Diagram 1: Conceptual framework inspired by Psychology Town (2024) and Samraj (2022), developed and presented by Rania Magableh.
As presented in the diagram, the way knowledge and awareness interact helps shape a student’s beliefs which then influence their behaviour.
Research among healthcare students in Jordan, a Middle Eastern country, found that students who believed that risk factors such as peer pressure, loneliness, or childhood trauma could lead to substance abuse were more aware of these risks and, as a result, were less likely to abuse substances themselves. In contrast, students who were less likely to believe in or be aware of these factors were more likely to abuse. suggesting that inadequate awareness of risk factors may be directly linked to greater vulnerability to substance abuse.

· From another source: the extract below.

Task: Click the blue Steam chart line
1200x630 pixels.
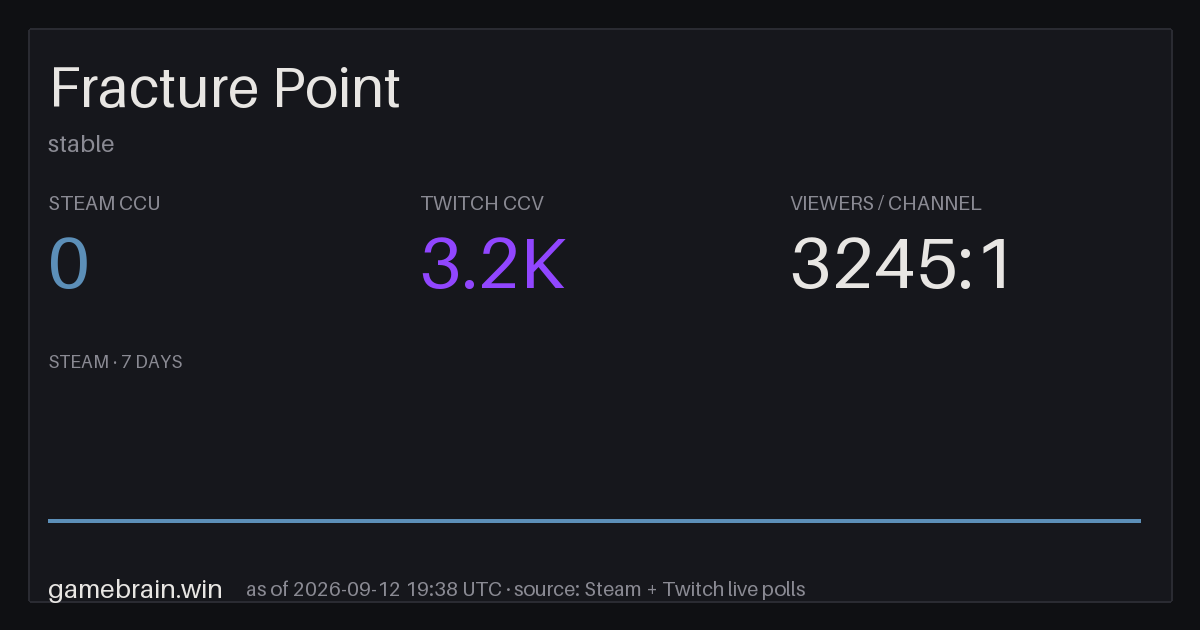Action: pyautogui.click(x=594, y=520)
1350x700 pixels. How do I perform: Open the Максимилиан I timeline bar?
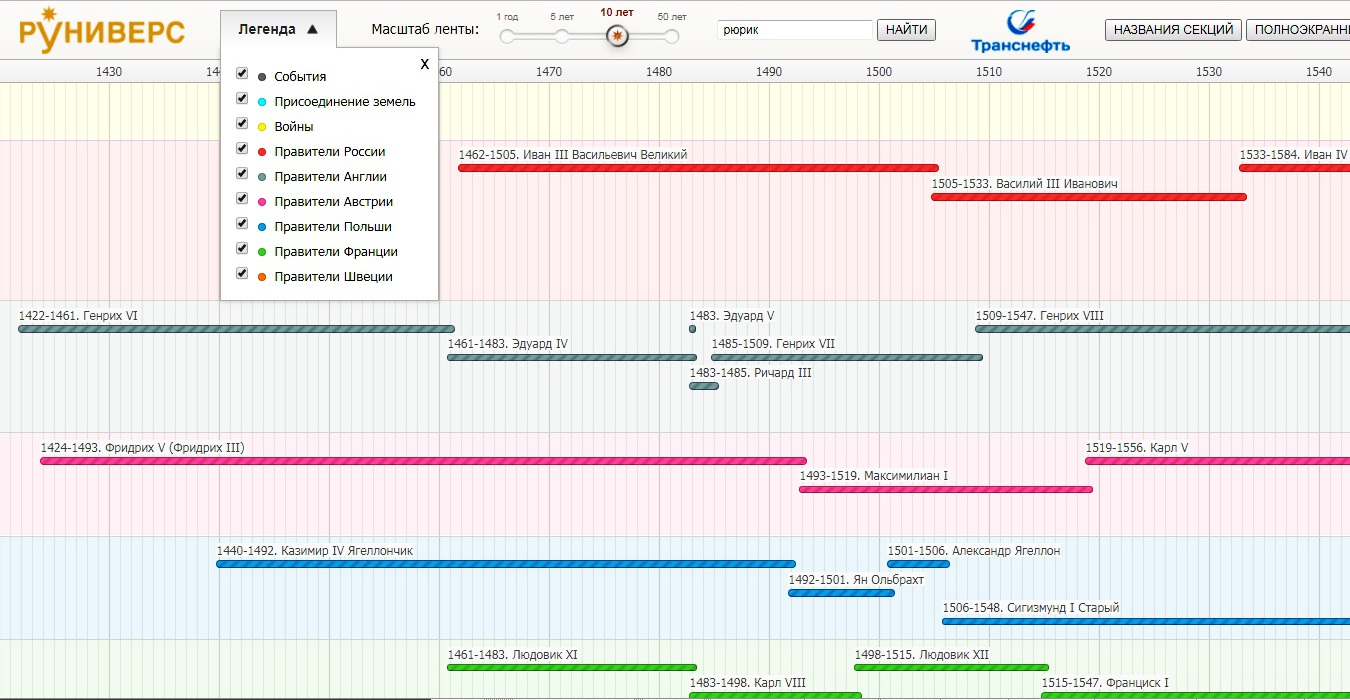click(x=945, y=489)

This distinction between knowing something and truly being aware of it reveals that, although education and knowledge are important in preventing substance abuse, they may not be sufficient on their own. It is also essential to foster awareness through self-reflection, emotional understanding, and the ability to recognize one’s own triggers before they lead to harmful behaviour.

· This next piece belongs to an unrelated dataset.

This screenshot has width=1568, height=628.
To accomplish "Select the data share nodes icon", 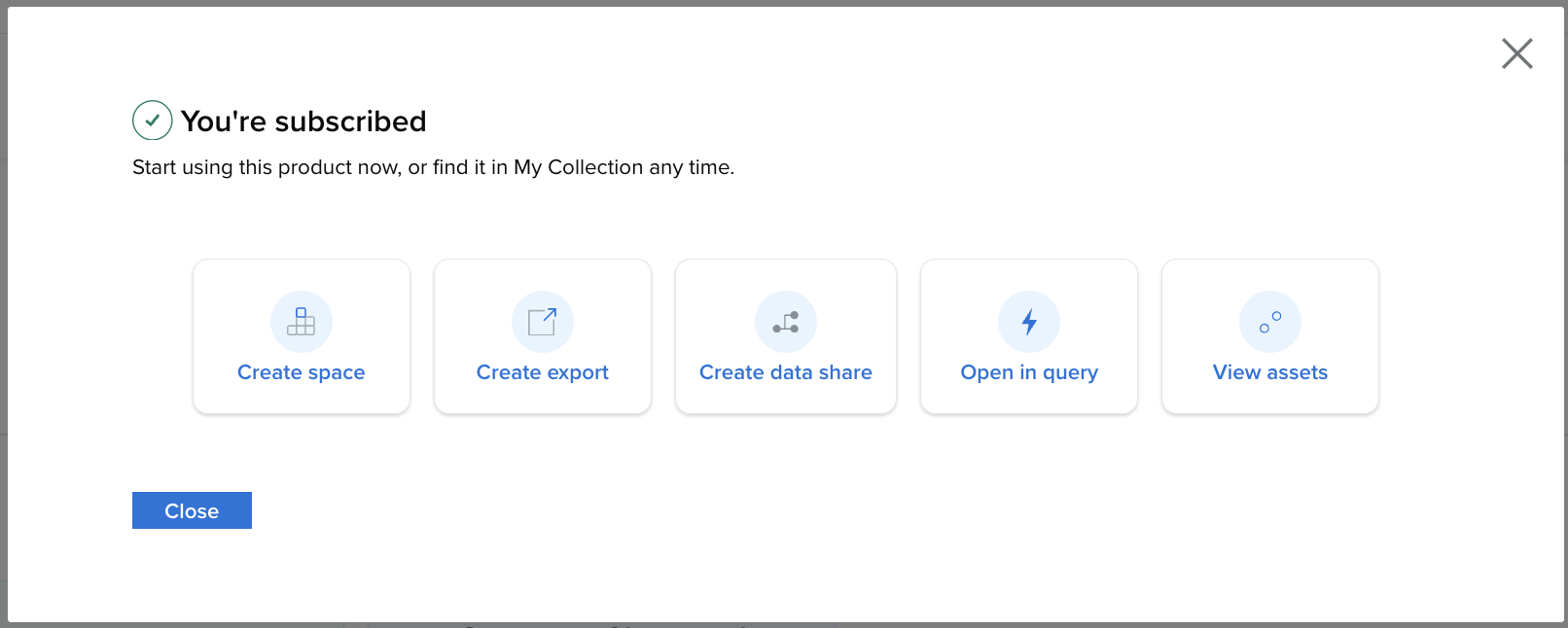I will coord(786,322).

Conclusion and Recommendations
While the challenge of unbalanced stressful environment is more profound in Middle Eastern regions , the application of self-awareness intervention programs in mental health education is a global gap that is essential to be tackled in a demanding, vulnerable and critical environment of healthcare students.

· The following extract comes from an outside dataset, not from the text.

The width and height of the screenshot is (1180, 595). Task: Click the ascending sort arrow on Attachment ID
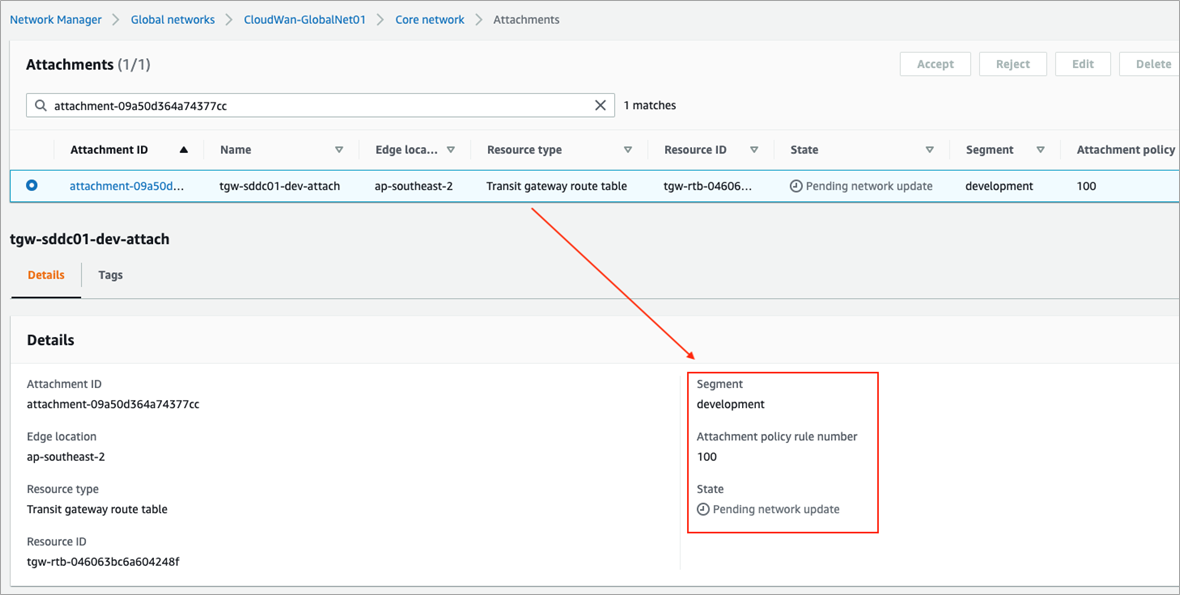pos(183,149)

To reduce risks of substance abuse and foster a healthier, more resilient future healthcare workforce, the following actions are recommended to policy makers and public health advocates:
Recommendation | Expected Outcome | Example / Implementation |
Integrate self-awareness with knowledge and education in student programs | Foster beliefs that positively influence students' behaviour | The Self-Awareness Intervention Program (SAIP) is a five-day program that directs participants' attention inward, increases self-talk vigilance, and encourages understanding the self beyond external pressures. It resulted in significant improvements in well-being and self-awareness measures compared with those who didn't participate. |
Integrate digital platforms based on awareness principles, especially in stigma and judgment prone regions | Private, accessible, and personalised mental health care | The Foojan App is a telehealth platform delivering personalized, affordable, and accessible mental health support worldwide. It offers guided self-awareness journaling, skill-building videos, and professional psychotherapy/coaching, helping users make measurable improvements in life domains. |
Include stress-reduction and wellness practices within educational programs | Help healthcare students manage stress effectively. | Rajiv Ghandi University of Health and Sciences, India, implements mandatory programs including yoga and mindfulness practices for healthcare students. |
Incorporate knowledge of the neurobiological mechanisms underlying substance use disorder (SUD) risk factors into educational and treatment strategies | Improved, neuroscience-informed prevention and treatment of SUD | While there is a lack in global programs integrating neuroscience fully into substance use treatment, a neuroscience-informed framework based on the Research Domain Criteria (RDoC) has been proposed to classify and guide prevention interventions by targeting neurocognitive processes underlying substance use risk. |
Finally, healthcare providers are the guardians of our well-being. When we protect their health, we protect us all. To build resilient healthcare systems that uphold the ethical and professional standards of this noble profession, we must ask: who is taking care of the future caregivers? finding the right answers will ultimately enhance their ability to deliver safe, compassionate, and effective care to their patients.